Maszyny wirtualne przygotowane za pomocą VMware Workstation 11 można szyfrować, definiować do nich dostęp na poziomie użytkowników, czy ustawiać daty ważności, po których VM przestają działać. Workstation pozwala również monitorować maszyny pracujące na innych platformach VMware, jak VMware ESXi czy VMware vCloud oraz łączyć się z lokalnymi maszynami operującymi w różnych procesach. Aby to wszystko było możliwe Workstation 11 wymaga platformy sprzętowej opartej na 64-bitowym procesorze, pracującej pod kontrolą 64-bitowego systemu operacyjnego.

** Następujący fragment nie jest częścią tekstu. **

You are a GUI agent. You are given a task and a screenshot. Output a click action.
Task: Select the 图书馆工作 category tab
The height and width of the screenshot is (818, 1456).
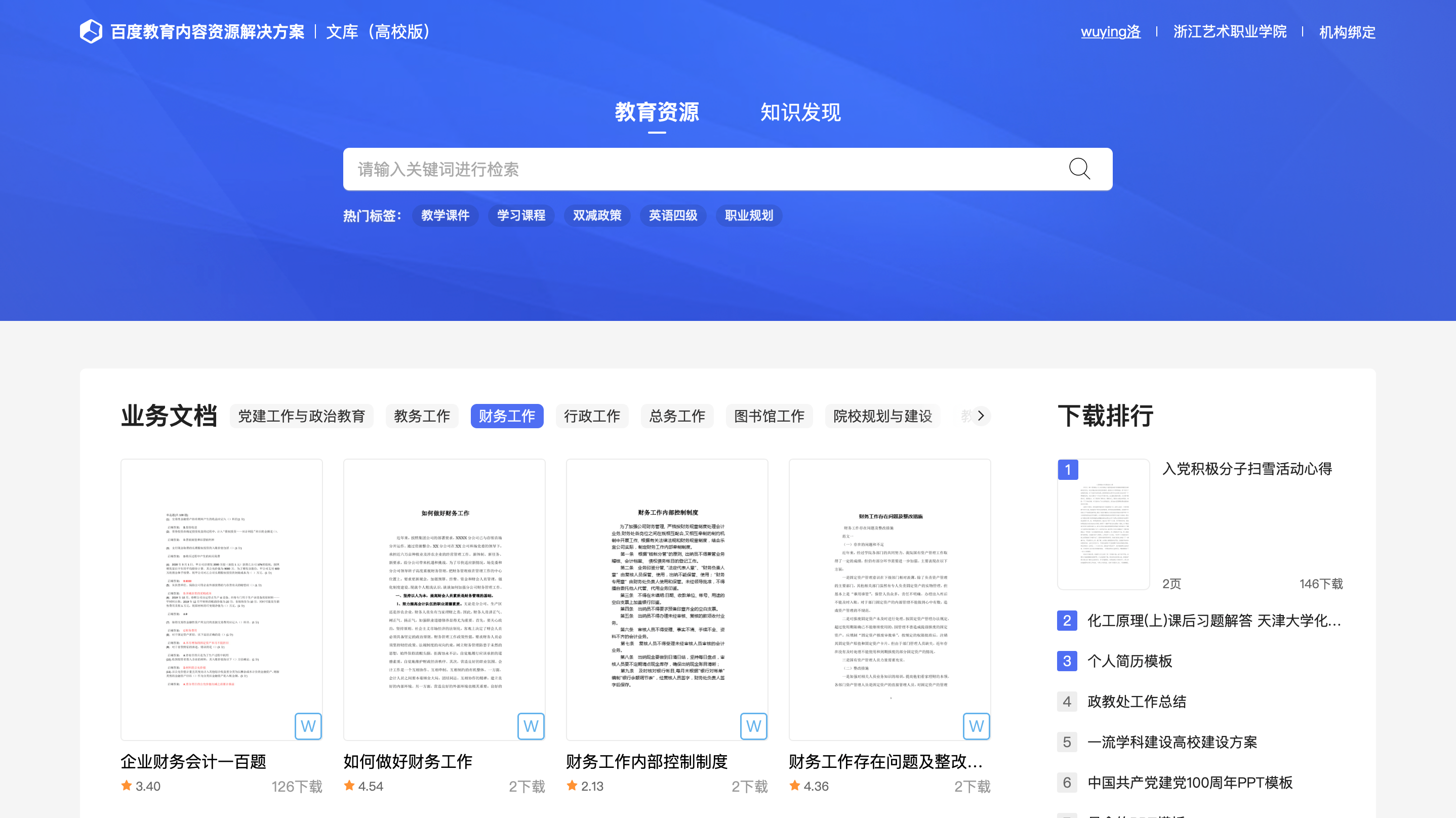[x=769, y=416]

Wirtualny pojedynek VMware i Oracle

Okno wirtualnego systemu działającego w VirtualBoksie

Na pochwałę zasługuje dopracowany, wygodny i intuicyjny interfejs programu. Nowe maszyny wirtualne tworzy się szybko i bez większych kłopotów podobnie, jak zarządza już istniejącymi. VM stworzone w poprzednich generacjach oprogramowania działają w jedenastce bez problemów jednakże te bardzo stare wymagają wcześniejszej konwersji za pomocą narzędzia o nazwie vCenter Converter. Niestety nie wiedzieć czemu, nie jest ono dostępne bezpośrednio w aplikacji i trzeba je pobierać z serwisu internetowego producenta. Mimo, że narzędzie jest bezpłatne, to rozwiązanie jest kłopotliwe i denerwujące. Trzeba jednak przyznać, że w konkurencyjnym VirtualBoksie zastosowano identyczny mechanizm.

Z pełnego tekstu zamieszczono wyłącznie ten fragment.